_EXERCISE DATA_
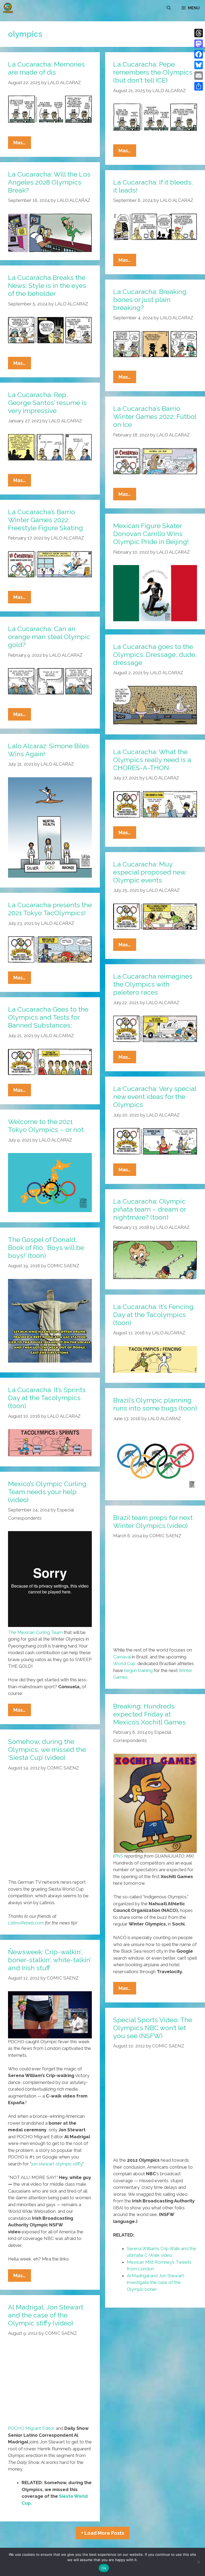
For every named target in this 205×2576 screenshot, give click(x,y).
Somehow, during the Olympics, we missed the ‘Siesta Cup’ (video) (47, 1749)
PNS (118, 1856)
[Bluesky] (198, 65)
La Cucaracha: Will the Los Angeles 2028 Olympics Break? (49, 182)
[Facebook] (198, 54)
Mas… (22, 144)
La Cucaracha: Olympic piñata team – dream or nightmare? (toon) (149, 1209)
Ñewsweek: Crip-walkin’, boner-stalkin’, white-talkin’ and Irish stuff (49, 1960)
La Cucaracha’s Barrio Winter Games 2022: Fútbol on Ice (154, 416)
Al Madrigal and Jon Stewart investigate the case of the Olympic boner (155, 2282)
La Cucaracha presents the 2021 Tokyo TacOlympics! (50, 909)
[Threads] (198, 33)
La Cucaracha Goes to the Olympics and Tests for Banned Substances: (48, 1017)
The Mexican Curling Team (35, 1632)
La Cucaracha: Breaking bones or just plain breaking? (150, 300)
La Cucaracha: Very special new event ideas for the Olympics (154, 1097)
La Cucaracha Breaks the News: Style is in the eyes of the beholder (47, 285)
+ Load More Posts (102, 2533)
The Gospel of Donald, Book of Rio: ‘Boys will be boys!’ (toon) (46, 1248)
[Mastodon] (198, 43)
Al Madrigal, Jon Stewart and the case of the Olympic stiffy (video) (45, 2315)
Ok (103, 2568)
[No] (198, 2562)
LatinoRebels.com (26, 1922)
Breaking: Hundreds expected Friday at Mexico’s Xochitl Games (149, 1714)
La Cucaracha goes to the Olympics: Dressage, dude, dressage (155, 655)
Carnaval (122, 1656)
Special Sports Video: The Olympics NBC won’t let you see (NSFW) (152, 2028)
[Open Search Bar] (168, 8)
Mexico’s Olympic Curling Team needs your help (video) (47, 1492)
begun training (138, 1670)
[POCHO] (8, 8)
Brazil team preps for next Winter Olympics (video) (153, 1522)
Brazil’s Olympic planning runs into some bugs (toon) (155, 1404)
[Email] (198, 75)
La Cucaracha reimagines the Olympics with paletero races (152, 984)
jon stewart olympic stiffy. (56, 2163)
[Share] (198, 86)
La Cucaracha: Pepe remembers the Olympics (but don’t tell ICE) (152, 72)
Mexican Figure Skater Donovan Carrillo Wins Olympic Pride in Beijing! (151, 534)
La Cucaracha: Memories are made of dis (46, 68)
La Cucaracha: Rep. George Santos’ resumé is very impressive (47, 403)
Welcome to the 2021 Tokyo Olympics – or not (46, 1126)
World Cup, (124, 1663)
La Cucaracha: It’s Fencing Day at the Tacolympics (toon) (153, 1315)
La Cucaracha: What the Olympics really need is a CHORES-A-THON (152, 760)
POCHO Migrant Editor (31, 2428)
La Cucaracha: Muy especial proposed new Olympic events (149, 872)
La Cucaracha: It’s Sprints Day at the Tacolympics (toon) (47, 1398)
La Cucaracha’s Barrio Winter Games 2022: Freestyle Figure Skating (45, 520)
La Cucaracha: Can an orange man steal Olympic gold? (49, 637)
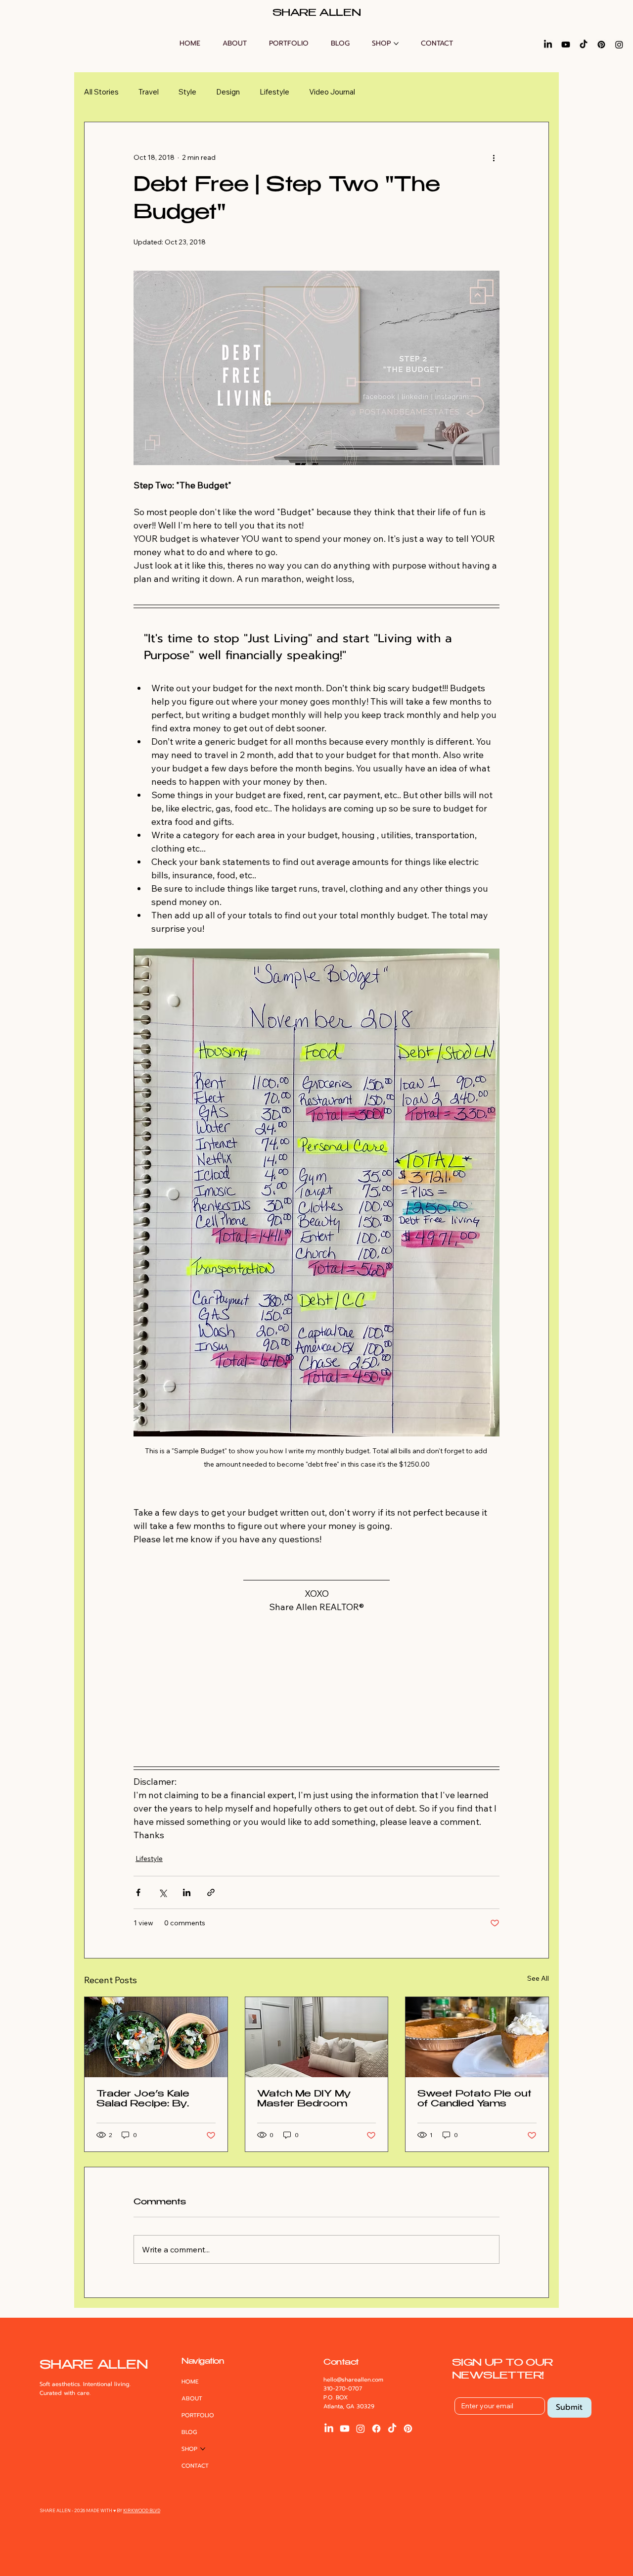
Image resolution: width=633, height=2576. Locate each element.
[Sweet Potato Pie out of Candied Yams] (477, 2037)
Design (228, 91)
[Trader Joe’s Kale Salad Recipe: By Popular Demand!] (156, 2037)
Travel (148, 91)
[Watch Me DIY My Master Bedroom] (316, 2037)
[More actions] (493, 158)
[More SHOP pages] (396, 43)
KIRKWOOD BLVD (141, 2510)
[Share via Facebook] (138, 1892)
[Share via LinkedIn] (186, 1892)
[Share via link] (211, 1892)
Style (187, 91)
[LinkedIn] (548, 44)
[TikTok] (583, 44)
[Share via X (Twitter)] (162, 1892)
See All (538, 1978)
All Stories (101, 91)
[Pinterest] (601, 44)
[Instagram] (619, 44)
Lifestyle (274, 91)
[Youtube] (566, 44)
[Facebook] (376, 2428)
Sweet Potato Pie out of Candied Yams (474, 2099)
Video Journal (332, 91)
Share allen (316, 13)
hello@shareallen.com (353, 2379)
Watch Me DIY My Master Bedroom (304, 2099)
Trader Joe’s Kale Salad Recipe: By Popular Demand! (142, 2099)
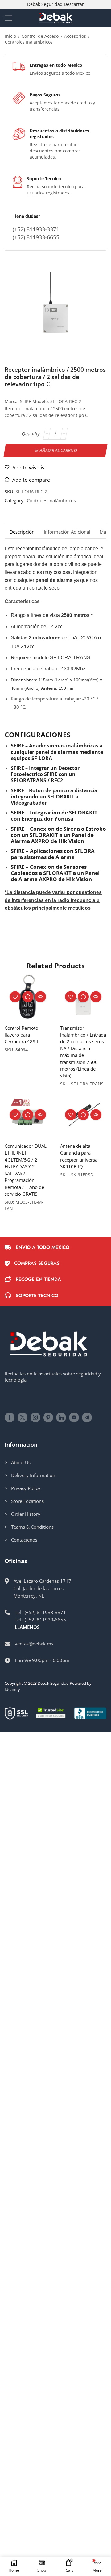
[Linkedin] (61, 1417)
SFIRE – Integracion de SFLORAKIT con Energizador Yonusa (54, 815)
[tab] (22, 532)
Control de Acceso (40, 36)
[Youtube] (74, 1417)
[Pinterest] (48, 1417)
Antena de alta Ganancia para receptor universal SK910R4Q (79, 1156)
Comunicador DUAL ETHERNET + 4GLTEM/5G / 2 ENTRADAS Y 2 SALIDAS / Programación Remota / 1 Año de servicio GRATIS (26, 1170)
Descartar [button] (74, 4)
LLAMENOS (27, 1627)
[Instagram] (35, 1417)
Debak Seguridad (53, 1683)
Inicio (10, 36)
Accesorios (75, 36)
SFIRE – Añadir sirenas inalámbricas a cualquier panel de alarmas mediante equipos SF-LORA (57, 751)
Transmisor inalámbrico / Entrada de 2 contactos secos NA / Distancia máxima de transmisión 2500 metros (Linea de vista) (83, 1052)
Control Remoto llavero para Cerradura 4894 (21, 1035)
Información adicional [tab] (67, 532)
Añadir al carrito (58, 450)
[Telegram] (87, 1417)
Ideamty (12, 1689)
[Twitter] (22, 1417)
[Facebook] (9, 1417)
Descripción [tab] (22, 532)
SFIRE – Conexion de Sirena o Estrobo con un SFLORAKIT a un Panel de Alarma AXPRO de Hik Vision (58, 835)
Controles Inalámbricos (29, 42)
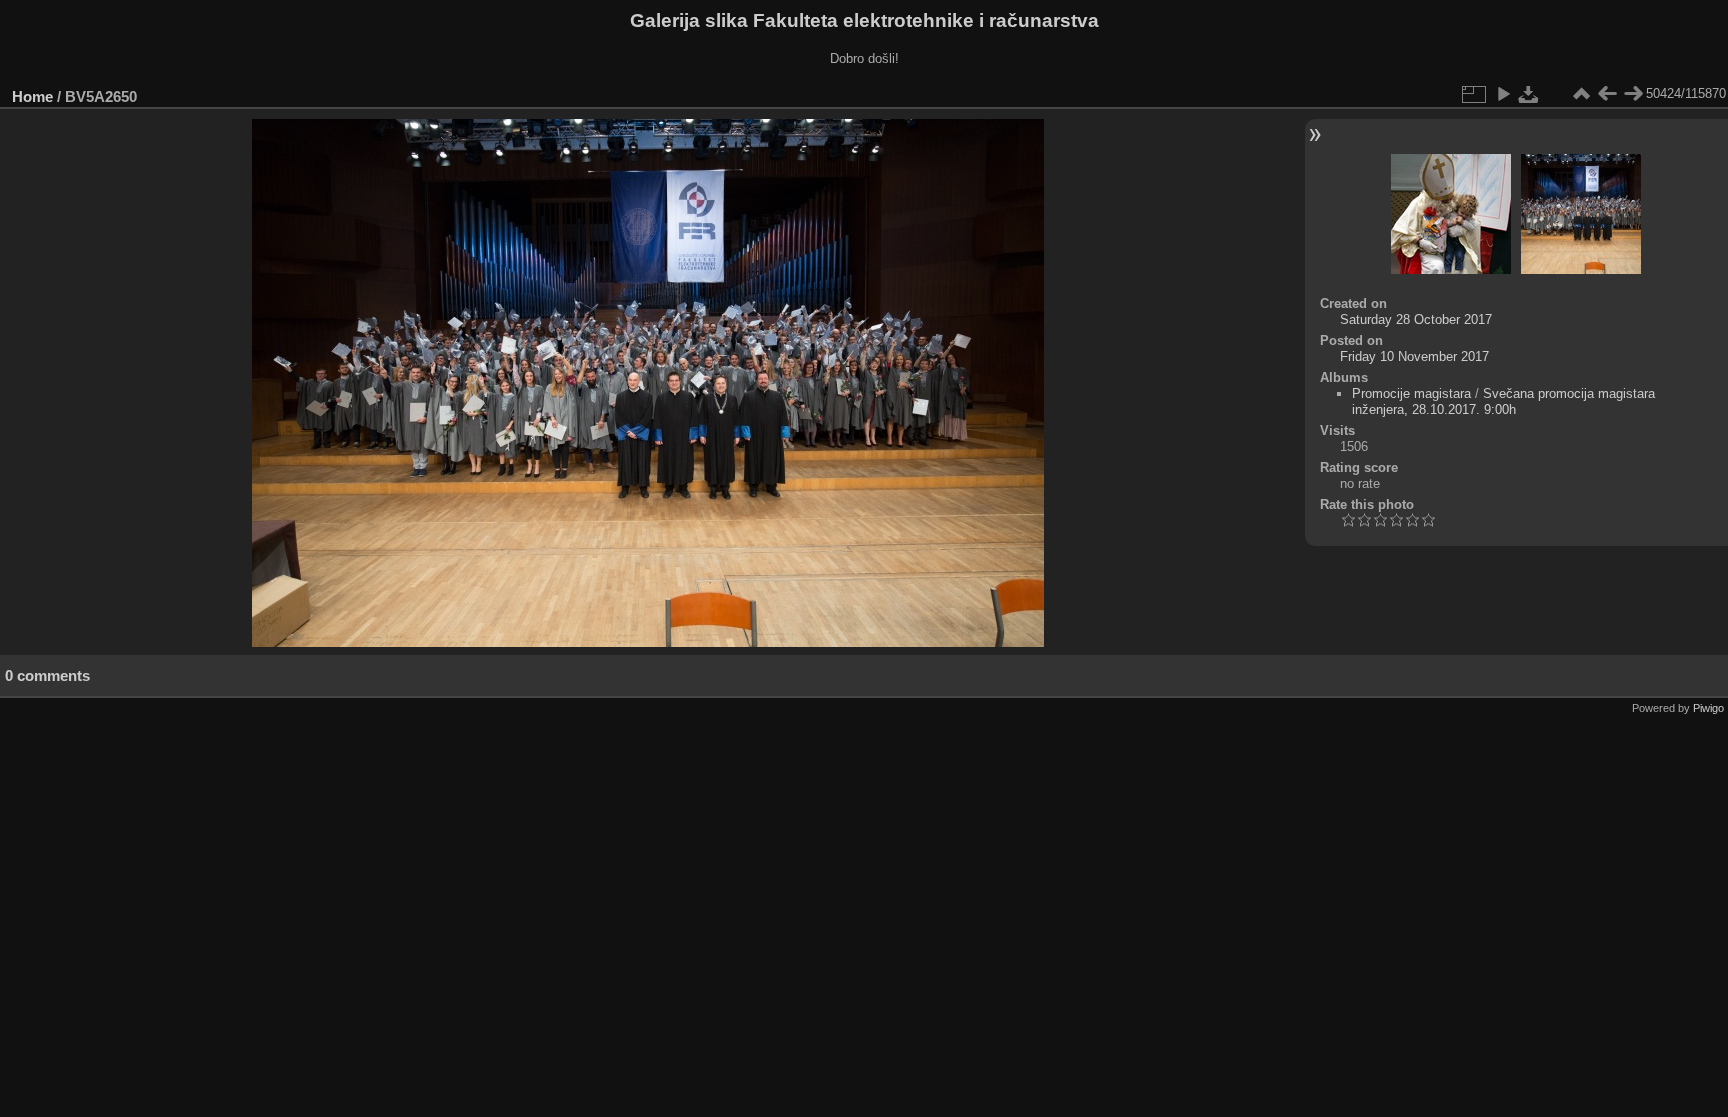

_REQUIRED WORK_
Except for the pictures, write the data out exactly.

_OUTPUT OF THE TASK_
For every named target in this 205×2576 screenshot, give click(x,y).
Somehow, during the Olympics, we missed the ‘Siesta Cup’ (video) (47, 1749)
PNS (118, 1856)
[Bluesky] (198, 65)
La Cucaracha: Will the Los Angeles 2028 Olympics Break? (49, 182)
[Facebook] (198, 54)
Mas… (22, 144)
La Cucaracha: Olympic piñata team – dream or nightmare? (toon) (149, 1209)
Ñewsweek: Crip-walkin’, boner-stalkin’, white-talkin’ and Irish stuff (49, 1960)
La Cucaracha’s Barrio Winter Games 2022: Fútbol on Ice (154, 416)
Al Madrigal and Jon Stewart investigate the case of the Olympic boner (155, 2282)
La Cucaracha presents the 2021 Tokyo TacOlympics! (50, 909)
[Threads] (198, 33)
La Cucaracha Goes to the Olympics and Tests for Banned Substances: (48, 1017)
The Mexican Curling Team (35, 1632)
La Cucaracha: Breaking bones or just plain breaking? (150, 300)
La Cucaracha: Very special new event ideas for the Olympics (154, 1097)
La Cucaracha Breaks the News: Style is in the eyes of the beholder (47, 285)
+ Load More Posts (102, 2533)
The Gospel of Donald, Book of Rio: ‘Boys will be boys!’ (toon) (46, 1248)
[Mastodon] (198, 43)
Al Madrigal, Jon Stewart and the case of the Olympic stiffy (video) (45, 2315)
Ok (103, 2568)
[No] (198, 2562)
LatinoRebels.com (26, 1922)
Breaking: Hundreds expected Friday at Mexico’s Xochitl Games (149, 1714)
La Cucaracha goes to the Olympics: Dressage, dude, dressage (155, 655)
Carnaval (122, 1656)
Special Sports Video: The Olympics NBC won’t let you see (NSFW) (152, 2028)
[Open Search Bar] (168, 8)
Mexico’s Olympic Curling Team needs your help (video) (47, 1492)
begun training (138, 1670)
[POCHO] (8, 8)
Brazil team preps for next Winter Olympics (video) (153, 1522)
Brazil’s Olympic planning runs into some bugs (toon) (155, 1404)
[Email] (198, 75)
La Cucaracha reimagines the Olympics with paletero races (152, 984)
jon stewart olympic stiffy. (56, 2163)
[Share] (198, 86)
La Cucaracha: Pepe remembers the Olympics (but don’t tell ICE) (152, 72)
Mexican Figure Skater Donovan Carrillo Wins Olympic Pride in Beijing! (151, 534)
La Cucaracha: Memories are made of dis (46, 68)
La Cucaracha: Rep. George Santos’ resumé is very impressive (47, 403)
Welcome to the 2021 Tokyo Olympics – or not (46, 1126)
World Cup, (124, 1663)
La Cucaracha: It’s Fencing Day at the Tacolympics (toon) (153, 1315)
La Cucaracha: What the Olympics really need is a CHORES-A-THON (152, 760)
POCHO Migrant Editor (31, 2428)
La Cucaracha: Muy especial proposed new Olympic events (149, 872)
La Cucaracha: It’s Sprints Day at the Tacolympics (toon) (47, 1398)
La Cucaracha’s Barrio Winter Games 2022: Freestyle Figure Skating (45, 520)
La Cucaracha: Can an orange man steal Olympic gold? (49, 637)
Image resolution: width=633, height=2576. Locate each element.
[Sweet Potato Pie out of Candied Yams] (477, 2037)
Design (228, 91)
[Trader Joe’s Kale Salad Recipe: By Popular Demand!] (156, 2037)
Travel (148, 91)
[Watch Me DIY My Master Bedroom] (316, 2037)
[More actions] (493, 158)
[More SHOP pages] (396, 43)
KIRKWOOD BLVD (141, 2510)
[Share via Facebook] (138, 1892)
[Share via LinkedIn] (186, 1892)
[Share via link] (211, 1892)
Style (187, 91)
[LinkedIn] (548, 44)
[TikTok] (583, 44)
[Share via X (Twitter)] (162, 1892)
See All (538, 1978)
All Stories (101, 91)
[Pinterest] (601, 44)
[Instagram] (619, 44)
Lifestyle (274, 91)
[Youtube] (566, 44)
[Facebook] (376, 2428)
Sweet Potato Pie out of Candied Yams (474, 2099)
Video Journal (332, 91)
Share allen (316, 13)
hello@shareallen.com (353, 2379)
Watch Me DIY My Master Bedroom (304, 2099)
Trader Joe’s Kale Salad Recipe: By Popular Demand! (142, 2099)
[Linkedin] (61, 1417)
SFIRE – Integracion de SFLORAKIT con Energizador Yonusa (54, 815)
[tab] (22, 532)
Control de Acceso (40, 36)
[Youtube] (74, 1417)
[Pinterest] (48, 1417)
Antena de alta Ganancia para receptor universal SK910R4Q (79, 1156)
Comunicador DUAL ETHERNET + 4GLTEM/5G / 2 ENTRADAS Y 2 SALIDAS / Programación Remota / 1 Año de servicio GRATIS (26, 1170)
Descartar [button] (74, 4)
LLAMENOS (27, 1627)
[Instagram] (35, 1417)
Debak Seguridad (53, 1683)
Inicio (10, 36)
Accesorios (75, 36)
SFIRE – Añadir sirenas inalámbricas a cualquier panel de alarmas mediante equipos SF-LORA (57, 751)
Transmisor inalámbrico / Entrada de 2 contactos secos NA / Distancia máxima de transmisión 2500 metros (Linea de vista) (83, 1052)
Control Remoto llavero para Cerradura 4894 (21, 1035)
Información adicional [tab] (67, 532)
Añadir al carrito (58, 450)
[Telegram] (87, 1417)
Ideamty (12, 1689)
[Twitter] (22, 1417)
[Facebook] (9, 1417)
Descripción [tab] (22, 532)
SFIRE – Conexion de Sirena o Estrobo con un SFLORAKIT a un Panel de Alarma AXPRO de Hik Vision (58, 835)
Controles Inalámbricos (29, 42)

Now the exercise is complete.